- _EXERCISE_: Consider the listing below. Extract exactly the lines from the line containing "Contact (538, 2423)" to the line containing "Local Support Provider (401, 1818)", both included.
━━━━━━━━━━━━━━━━━━━━━━━━━━━━━━
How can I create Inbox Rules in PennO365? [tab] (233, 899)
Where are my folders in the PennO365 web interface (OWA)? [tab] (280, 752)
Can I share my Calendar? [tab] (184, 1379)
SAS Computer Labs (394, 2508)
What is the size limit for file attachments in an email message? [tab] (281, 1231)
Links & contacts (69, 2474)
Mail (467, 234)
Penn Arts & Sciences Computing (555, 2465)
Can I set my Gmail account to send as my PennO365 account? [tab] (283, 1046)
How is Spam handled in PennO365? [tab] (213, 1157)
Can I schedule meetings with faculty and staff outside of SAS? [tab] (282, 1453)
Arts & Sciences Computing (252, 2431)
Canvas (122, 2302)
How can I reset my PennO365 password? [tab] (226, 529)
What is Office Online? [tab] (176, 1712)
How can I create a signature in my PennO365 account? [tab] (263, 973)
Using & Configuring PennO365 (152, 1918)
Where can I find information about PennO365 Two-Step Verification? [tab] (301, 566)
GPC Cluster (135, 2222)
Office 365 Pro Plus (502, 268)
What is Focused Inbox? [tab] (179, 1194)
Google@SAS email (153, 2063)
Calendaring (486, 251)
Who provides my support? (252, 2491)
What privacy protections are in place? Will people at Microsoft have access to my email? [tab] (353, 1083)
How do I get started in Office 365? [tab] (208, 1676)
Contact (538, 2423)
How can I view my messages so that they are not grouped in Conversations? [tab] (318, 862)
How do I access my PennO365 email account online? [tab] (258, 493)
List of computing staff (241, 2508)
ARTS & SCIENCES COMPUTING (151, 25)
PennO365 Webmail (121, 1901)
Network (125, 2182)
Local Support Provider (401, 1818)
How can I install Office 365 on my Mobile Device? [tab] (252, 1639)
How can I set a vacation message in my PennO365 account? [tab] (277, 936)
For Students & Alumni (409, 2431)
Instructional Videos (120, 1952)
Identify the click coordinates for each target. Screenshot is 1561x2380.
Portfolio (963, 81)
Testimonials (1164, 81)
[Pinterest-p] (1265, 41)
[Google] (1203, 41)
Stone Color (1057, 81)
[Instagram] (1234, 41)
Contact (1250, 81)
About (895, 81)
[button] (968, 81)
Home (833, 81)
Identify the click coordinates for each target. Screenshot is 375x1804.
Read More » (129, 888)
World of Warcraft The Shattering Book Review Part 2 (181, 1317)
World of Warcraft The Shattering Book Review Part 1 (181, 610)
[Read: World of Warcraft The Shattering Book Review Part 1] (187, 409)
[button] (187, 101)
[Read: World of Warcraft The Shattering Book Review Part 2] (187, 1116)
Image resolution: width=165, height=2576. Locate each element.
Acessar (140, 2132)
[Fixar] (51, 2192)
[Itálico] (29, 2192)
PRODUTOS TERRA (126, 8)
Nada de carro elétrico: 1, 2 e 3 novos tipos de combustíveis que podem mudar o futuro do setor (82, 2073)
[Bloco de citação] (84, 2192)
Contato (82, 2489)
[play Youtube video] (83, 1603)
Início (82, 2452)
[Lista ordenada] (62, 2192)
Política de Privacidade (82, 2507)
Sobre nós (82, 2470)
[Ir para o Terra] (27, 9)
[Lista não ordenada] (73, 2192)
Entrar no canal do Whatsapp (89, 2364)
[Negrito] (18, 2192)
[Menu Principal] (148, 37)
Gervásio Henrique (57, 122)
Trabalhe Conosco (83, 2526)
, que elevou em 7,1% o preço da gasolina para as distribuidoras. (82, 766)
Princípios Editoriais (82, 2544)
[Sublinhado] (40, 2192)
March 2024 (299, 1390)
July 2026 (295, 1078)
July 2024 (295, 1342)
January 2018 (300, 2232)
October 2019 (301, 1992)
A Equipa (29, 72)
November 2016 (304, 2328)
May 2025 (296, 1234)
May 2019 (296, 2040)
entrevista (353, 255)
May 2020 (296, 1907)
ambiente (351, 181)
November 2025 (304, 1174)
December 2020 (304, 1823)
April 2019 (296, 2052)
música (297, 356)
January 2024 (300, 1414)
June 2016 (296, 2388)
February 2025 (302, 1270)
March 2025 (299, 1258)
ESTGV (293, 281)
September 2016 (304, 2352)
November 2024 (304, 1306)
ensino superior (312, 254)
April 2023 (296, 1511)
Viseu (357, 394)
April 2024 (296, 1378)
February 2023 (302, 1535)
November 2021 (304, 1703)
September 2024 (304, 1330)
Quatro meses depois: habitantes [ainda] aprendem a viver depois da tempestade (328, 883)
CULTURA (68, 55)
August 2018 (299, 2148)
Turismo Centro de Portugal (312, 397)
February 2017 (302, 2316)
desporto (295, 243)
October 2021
━━━━━━━━━━━━━━━━━━━━━━━━━━━━━━
- _RESPONSE AREA_:
Contact (538, 2423)
How can I view my messages so that they are not grouped in Conversations? [tab] (318, 862)
How do I access my PennO365 email account online? [tab] (258, 493)
List of computing staff (241, 2508)
ARTS & SCIENCES COMPUTING (151, 25)
PennO365 Webmail (121, 1901)
Network (125, 2182)
Local Support Provider (401, 1818)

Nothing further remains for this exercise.